Aquele lobo já deve ter bebido uns bons milhares de hectolitros da água de tolice para conseguir alcançar um queijo tão lunático (quanto a imaginação que o concebeu), lá bem no fundo do poço!

Porém, hoje, nestas artes indecifráveis do destino, tanto a raposa como o lobo chegaram demasiado cedo. Ainda não havia luar! E sem luar… não há queijo!

O lobo, algo tristonho – mais do que o habitual – rendeu-se à evidência:

- “A vida é tão triste que me distrai os passos. Estou cansado desta história e deste papel. Tanto para fazer, tanto para descobrir e aqui estou preso ao cadeado da rotina, do quotidiano que o escritor do fado me impôs. Que fazer agora, enquanto espero?...”

A raposa, de atenção matreira e ouvido apurado, escutou os lamentos do parceiro de cena. Pensou na oportunidade de representar outras travessuras, novas e diferentes, enquanto aguardaria pela actriz Lua. Abeirou-se sorrateira e despertou-o para a sua presença.

- “Passeemos...de almas dadas!”, disse a alegre e arguta raposa.

Não contava era com a resposta que recebeu: - “Ao luar do sorriso do céu azul…”.

– “Que brilha para lá da noite”, replicou a raposa.

- “E do amanhecer.” Suspirou o lobo.

- “Que desponta insone e febril”.

Fez uma pausa e retomou: -“Estranho-te, irmão lobo. Melhor, surpreendes-me. Tantos séculos volvidos e jamais te escutei assim.
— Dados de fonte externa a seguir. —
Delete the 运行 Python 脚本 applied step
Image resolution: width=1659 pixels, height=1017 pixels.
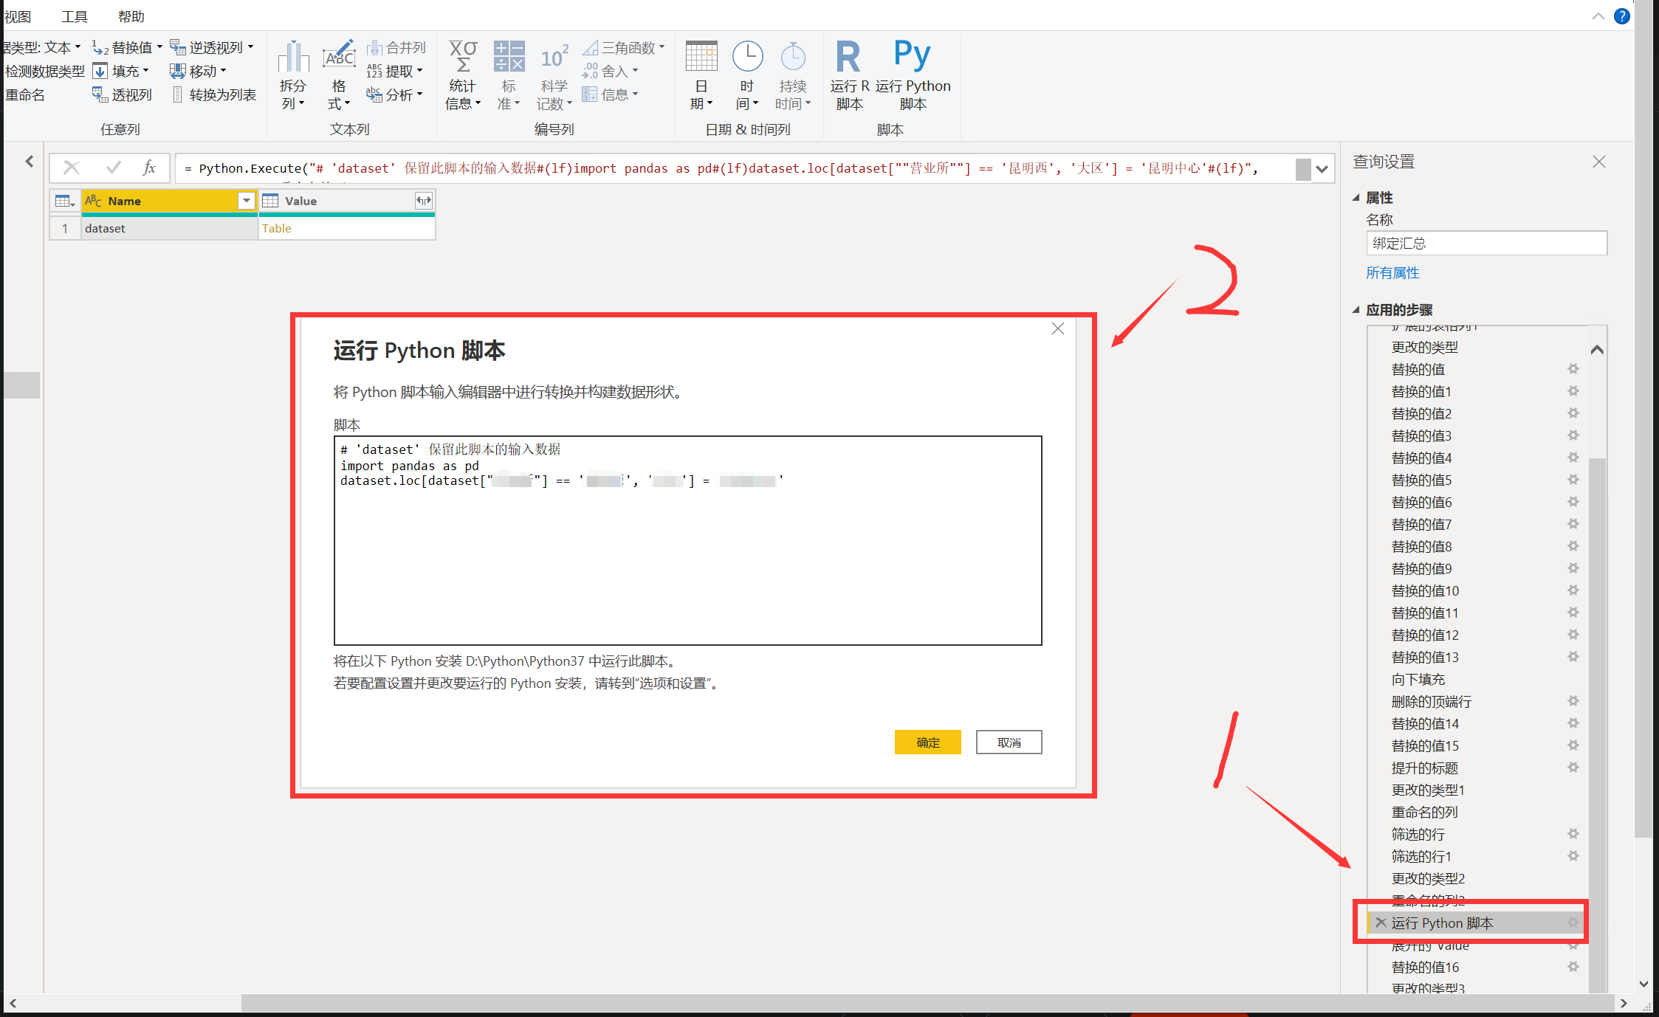pyautogui.click(x=1381, y=923)
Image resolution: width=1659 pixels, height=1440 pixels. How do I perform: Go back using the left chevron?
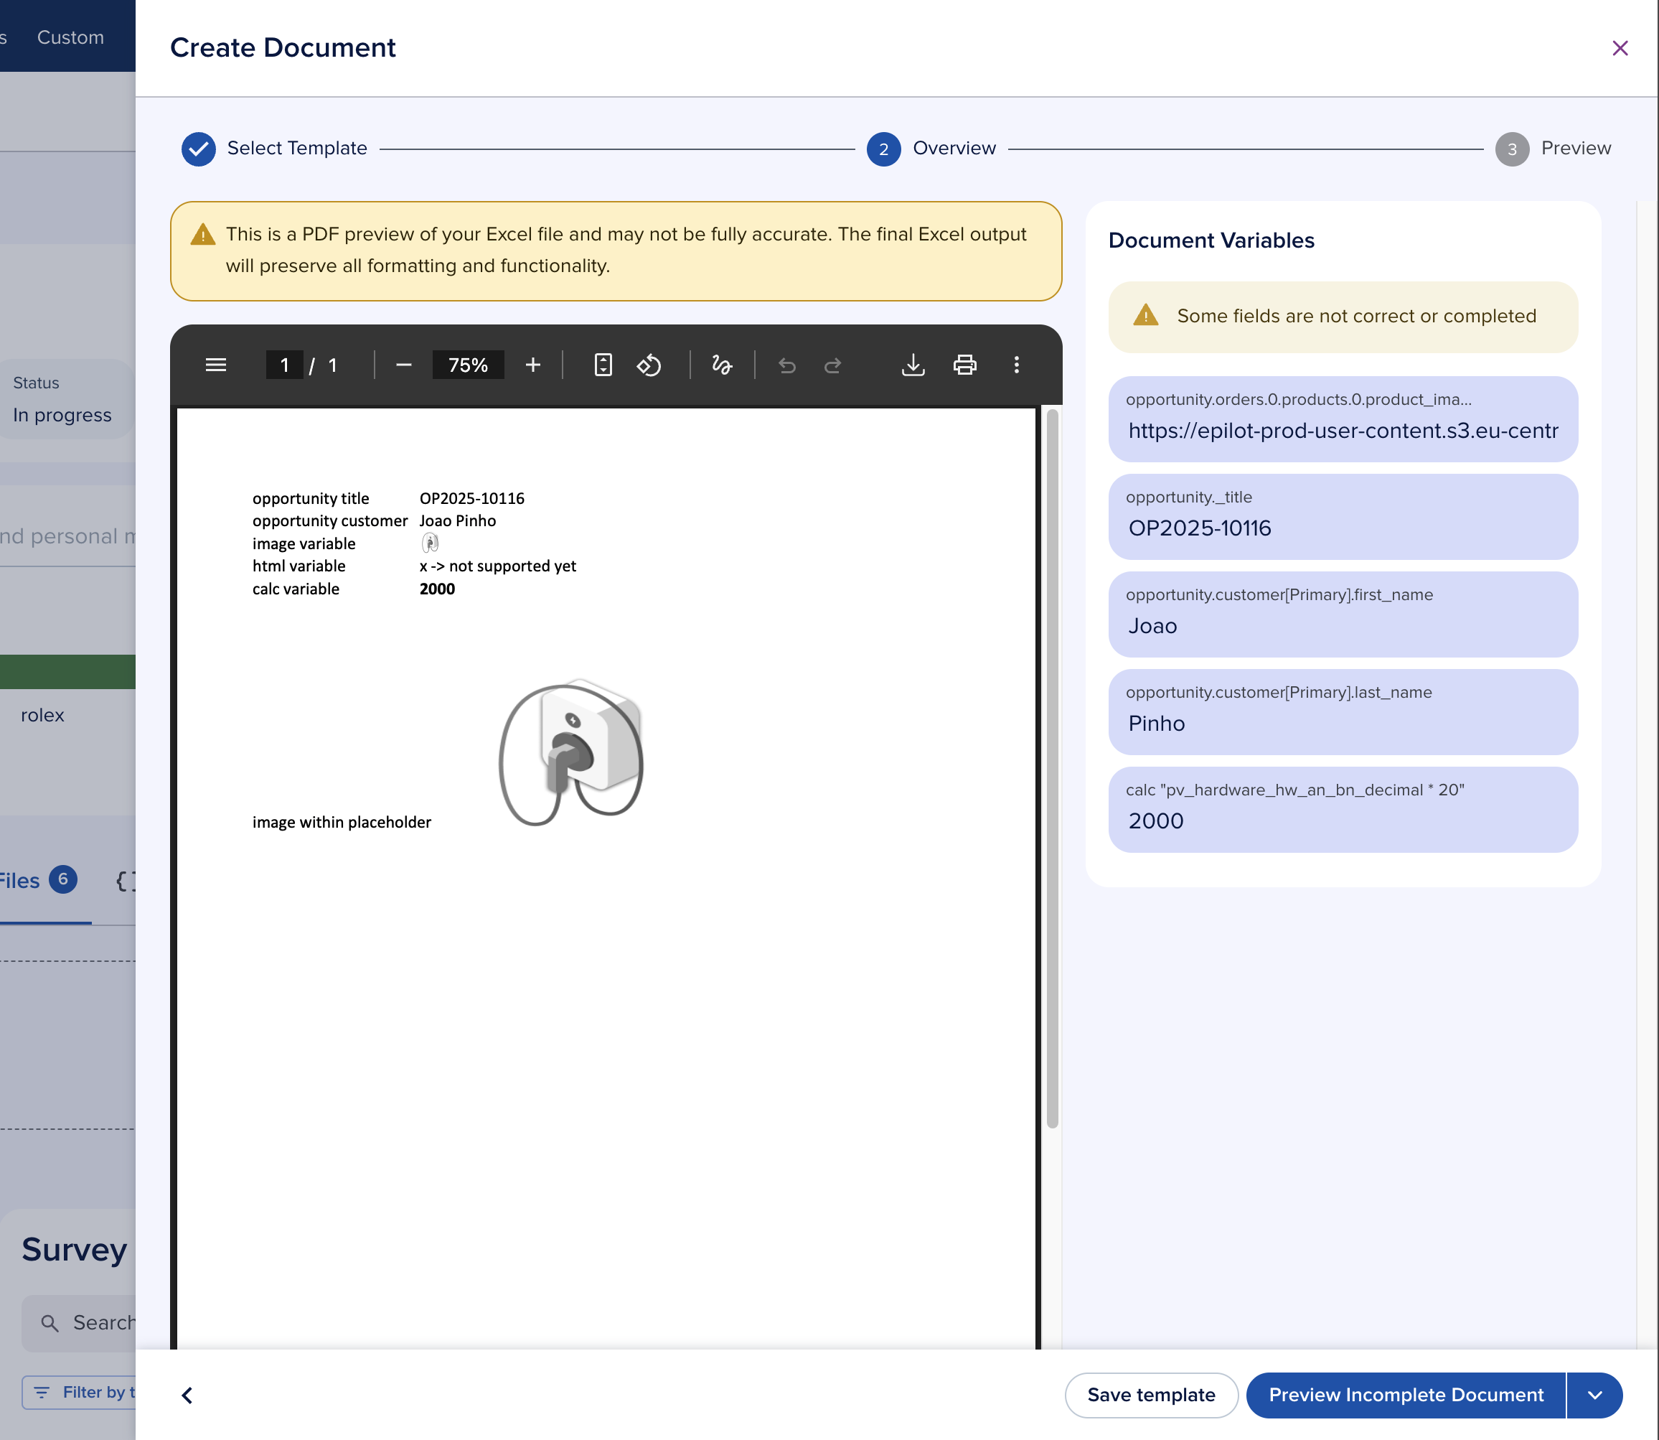187,1395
Será que estás diferente, ou estarão meus sentidos diferentes? Vejo-te renovado de vestes interiores, com um coração maior do que julgava…

- “…e com uma aurora de grande angular, puxada por um arco-íris tresmalhado!”, atalhou o lobo.
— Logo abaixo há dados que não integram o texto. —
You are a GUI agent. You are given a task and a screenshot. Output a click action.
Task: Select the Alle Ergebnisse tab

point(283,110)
Fez-se um silêncio ainda maior…

- “Que se perdeu do seu vértice e deriva sem ocaso?” perguntou a raposa.

- “Sim, enquanto cresce em imponência e brilho…”

- “…e só precisa onde poisar o olhar”, adiantou-se a raposa.

Novo interregno contemplativo e de pasmo. Coube ao lobo cortar a pausa e insistir naquela inesperada troca de sentires.

- “E descansar o dorso que suporta o firmamento.”

- “Numa suave cama de folhas de milho descamisado…”

- “Com almofadas forradas a erva-cidreira e lençóis de rosmaninho em ponto de cruz.”

- “Onde se derramam os afectos?”

O lobo engoliu em seco, mas arregaçou a vontade e respondeu: -“E se amassam em delicadeza as carícias!”

- “Que sobram da pele prisão?”, insistiu a raposa.

- “… e do corpo caixão…”

 

Deleitava-se a raposa com aquele enfeitiçado prazer de descoberta de um ser que sempre (des)conhecera! – “Estou encantada, irmão lobo, por te saber assim, com sentimentos maiores e tão erudito de espírito e palavra…que sorvo ávida.”

- “Mas serena, e perene de fruto maduro...”

- “Com toque de seda e mãos de teia!”

- “E olhar de espelho cativante e odor de maçã canela, que tanto me encolhe em receio de rejeição”, deixou escapar o Lobo.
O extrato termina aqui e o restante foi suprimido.